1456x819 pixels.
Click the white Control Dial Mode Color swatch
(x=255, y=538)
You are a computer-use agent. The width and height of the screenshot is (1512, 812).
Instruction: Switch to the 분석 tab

==================================================

Exercise directions:
Repeat precisely the lines of the data starting at the one containing "You are a computer-use", last line included.

Completed exercise:
You are a computer-use agent. The width and height of the screenshot is (1512, 812).
Instruction: Switch to the 분석 tab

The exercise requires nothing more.